После полномасштабного вторжения России в Украину журналистка Лола Тагаева с соратницами и соратниками открыла медиа «Верстка», которое освещает острые социальные и политические проблемы, применяя гендерную оптику. Редакция «Беды» поговорила с ней о том, как российское правительство использует гендерные стереотипы в своих целях, в чем опасность образа мужчины-защитника и какая ноша ложится на плечи женщин во время войны.
— Вы работали во множестве разных медиа за свою жизнь. Среди них «Новая газета», РБК, «Дождь», Deutsche Welle, «Верстка» и другие. Расскажите про ваш путь, про то, как менялись ваши взгляды на журналистику в течение карьеры, и что изменилось, когда началась война.
— Я начала работать журналистом в 2005 году. В 2009-м я устроилась в «Новую газету» корреспондентом отдела политики, и с тех пор я всю жизнь занималась политической и остросоциальной журналистикой.
Быть политическим журналистом в 2008–2009 годах еще представляло интерес. Когда президентом был Медведев, были иллюзии о возможной модернизации России. Разные политические лидеры могли на что-то влиять. Но после Болотной стало понятно, что это просто описание апокалипсиса, конвейер плохих новостей. Но ты остаешься в строю, потому что ты должен. Ты помогаешь людям оставаться в адеквате, рассказывая им о том, что происходит.
Когда началась война, многие начали переосмыслять теорию малых дел. Мол, тем ли мы занимались все эти годы? Или надо было сосредоточиться на свержении режима, так как все в итоге уперлось не в политику российского государства, а в политика [Путина]?

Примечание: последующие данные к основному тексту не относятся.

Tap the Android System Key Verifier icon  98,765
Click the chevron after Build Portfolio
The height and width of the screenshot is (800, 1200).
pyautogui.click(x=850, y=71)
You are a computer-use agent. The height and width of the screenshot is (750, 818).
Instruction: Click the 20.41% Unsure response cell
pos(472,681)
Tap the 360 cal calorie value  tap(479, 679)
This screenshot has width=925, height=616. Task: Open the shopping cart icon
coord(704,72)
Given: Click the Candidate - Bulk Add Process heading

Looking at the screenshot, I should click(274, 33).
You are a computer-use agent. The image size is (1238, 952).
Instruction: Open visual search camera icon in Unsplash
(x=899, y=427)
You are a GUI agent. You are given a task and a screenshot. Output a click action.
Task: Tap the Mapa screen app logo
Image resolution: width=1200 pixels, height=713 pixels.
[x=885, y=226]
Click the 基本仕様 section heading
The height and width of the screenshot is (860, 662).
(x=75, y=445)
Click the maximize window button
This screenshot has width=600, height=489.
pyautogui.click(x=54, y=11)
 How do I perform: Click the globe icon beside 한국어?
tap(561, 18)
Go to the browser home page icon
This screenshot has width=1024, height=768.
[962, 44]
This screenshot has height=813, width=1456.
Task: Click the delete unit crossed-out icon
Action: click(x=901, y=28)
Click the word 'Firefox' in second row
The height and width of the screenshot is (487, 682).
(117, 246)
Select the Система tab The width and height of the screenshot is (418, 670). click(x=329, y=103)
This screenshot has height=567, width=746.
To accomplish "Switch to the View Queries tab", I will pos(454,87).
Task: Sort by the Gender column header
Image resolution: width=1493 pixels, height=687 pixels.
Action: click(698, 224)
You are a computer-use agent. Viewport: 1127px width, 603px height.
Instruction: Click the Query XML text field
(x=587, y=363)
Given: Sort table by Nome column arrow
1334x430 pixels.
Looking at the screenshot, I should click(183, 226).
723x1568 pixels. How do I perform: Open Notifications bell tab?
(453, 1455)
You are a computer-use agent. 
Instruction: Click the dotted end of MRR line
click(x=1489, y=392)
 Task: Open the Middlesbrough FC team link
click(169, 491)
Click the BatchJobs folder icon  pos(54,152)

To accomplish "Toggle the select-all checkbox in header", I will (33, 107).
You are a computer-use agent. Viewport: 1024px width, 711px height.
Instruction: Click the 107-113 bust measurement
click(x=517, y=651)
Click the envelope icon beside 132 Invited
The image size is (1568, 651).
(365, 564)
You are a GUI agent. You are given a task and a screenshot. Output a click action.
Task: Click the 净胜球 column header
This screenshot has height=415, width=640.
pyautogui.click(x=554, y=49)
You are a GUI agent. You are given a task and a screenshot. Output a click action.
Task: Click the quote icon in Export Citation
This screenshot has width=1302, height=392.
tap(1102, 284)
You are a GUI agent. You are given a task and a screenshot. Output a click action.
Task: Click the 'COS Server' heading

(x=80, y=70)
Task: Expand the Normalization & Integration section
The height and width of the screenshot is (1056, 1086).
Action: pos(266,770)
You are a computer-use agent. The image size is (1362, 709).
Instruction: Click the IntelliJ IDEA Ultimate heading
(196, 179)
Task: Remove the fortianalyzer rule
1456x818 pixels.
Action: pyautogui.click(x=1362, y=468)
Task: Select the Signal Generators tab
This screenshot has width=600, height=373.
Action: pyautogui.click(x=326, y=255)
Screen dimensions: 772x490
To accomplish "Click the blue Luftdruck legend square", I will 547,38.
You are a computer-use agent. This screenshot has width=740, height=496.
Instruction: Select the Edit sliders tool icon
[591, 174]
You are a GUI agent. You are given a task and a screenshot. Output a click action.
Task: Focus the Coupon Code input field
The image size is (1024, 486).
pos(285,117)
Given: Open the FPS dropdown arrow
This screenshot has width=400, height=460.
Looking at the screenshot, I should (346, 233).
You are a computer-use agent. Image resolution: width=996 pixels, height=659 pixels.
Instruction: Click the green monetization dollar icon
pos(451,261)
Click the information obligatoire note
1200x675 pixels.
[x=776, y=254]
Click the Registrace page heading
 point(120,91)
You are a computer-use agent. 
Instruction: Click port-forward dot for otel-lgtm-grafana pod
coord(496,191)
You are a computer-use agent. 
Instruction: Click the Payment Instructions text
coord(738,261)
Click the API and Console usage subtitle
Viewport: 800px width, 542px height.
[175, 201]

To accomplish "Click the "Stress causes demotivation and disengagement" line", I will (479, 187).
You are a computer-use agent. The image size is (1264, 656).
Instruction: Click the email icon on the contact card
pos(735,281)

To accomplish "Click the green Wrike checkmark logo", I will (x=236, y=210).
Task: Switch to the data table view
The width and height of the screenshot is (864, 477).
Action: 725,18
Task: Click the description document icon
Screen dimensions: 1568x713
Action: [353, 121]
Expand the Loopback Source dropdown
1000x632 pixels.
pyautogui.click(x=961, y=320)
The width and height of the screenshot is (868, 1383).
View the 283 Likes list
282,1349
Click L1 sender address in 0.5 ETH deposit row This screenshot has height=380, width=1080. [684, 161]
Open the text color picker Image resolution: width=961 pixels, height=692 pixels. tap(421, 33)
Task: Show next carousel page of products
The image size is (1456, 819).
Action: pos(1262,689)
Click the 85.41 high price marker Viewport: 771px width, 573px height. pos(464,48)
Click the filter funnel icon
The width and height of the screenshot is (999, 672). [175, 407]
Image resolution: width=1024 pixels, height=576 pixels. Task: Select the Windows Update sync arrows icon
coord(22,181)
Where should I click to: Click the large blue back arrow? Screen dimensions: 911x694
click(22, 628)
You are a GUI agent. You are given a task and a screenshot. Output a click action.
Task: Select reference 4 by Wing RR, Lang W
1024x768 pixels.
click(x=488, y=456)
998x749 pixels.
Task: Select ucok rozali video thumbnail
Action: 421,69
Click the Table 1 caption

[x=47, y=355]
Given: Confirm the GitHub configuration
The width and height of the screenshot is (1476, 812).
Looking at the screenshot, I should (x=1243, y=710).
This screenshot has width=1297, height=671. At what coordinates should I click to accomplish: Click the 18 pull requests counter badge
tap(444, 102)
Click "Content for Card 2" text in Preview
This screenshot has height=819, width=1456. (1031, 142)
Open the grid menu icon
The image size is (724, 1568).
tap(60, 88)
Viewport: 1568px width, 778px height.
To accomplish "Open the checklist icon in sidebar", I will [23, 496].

Многие признаются сейчас, что недооценивали весь политический ужас происходящего. Но я смотрю на это и думаю: «Как? Почему вы недооценивали?». Мы про это бесконечно писали.
Вот эта лягушeчка в воде. И вода становится теплее и теплее, потом горячее. И вот она сварилась. Почему вас так удивляет война? Это же просто продолжение агрессии и насилия, которые мы наблюдали все 20 лет.
Не выгореть мне помогало то, что я знала, где моя зона ответственности. Моя зона ответственности — не свергать режим, а рассказывать про то, что этот режим вытворяет. Но даже с таким подходом в какой-то момент я словила очень сильное выгорание. В 2015–2016 годах я поняла, что все это бессмысленно, что все катится к своему ужасному концу.
Я перестала работать в журналистике и начала заниматься поддержкой важных для меня социальных проектов. Я сосредоточилась на том, где что-то можно было изменить, — на проектах, работающих с гендерным и домашним насилием. Я активно включилась в только что появившийся проект FemFest.
Мне казалось, что надо начать говорить на эти темы очень громко и очень настойчиво. О домашнем насилии, о неравенстве мужчин и женщин, о манипулировании массами с помощью навязывания определенных стереотипов.
Российский политический режим строится на манипулировании патриархальными стереотипами, представляя наше общество как то, в котором есть некая «суперсемья», где мужчина — защитник, а женщина — мудрая хранительница домашнего очага. Где нет никаких геев. Где мужчина не может бить женщин. А если бьет, то за дело. Рисуется некая картина семьи, и государство пытается эту картину продавать. Насилие тоже один из идеологических компонентов этого политического режима.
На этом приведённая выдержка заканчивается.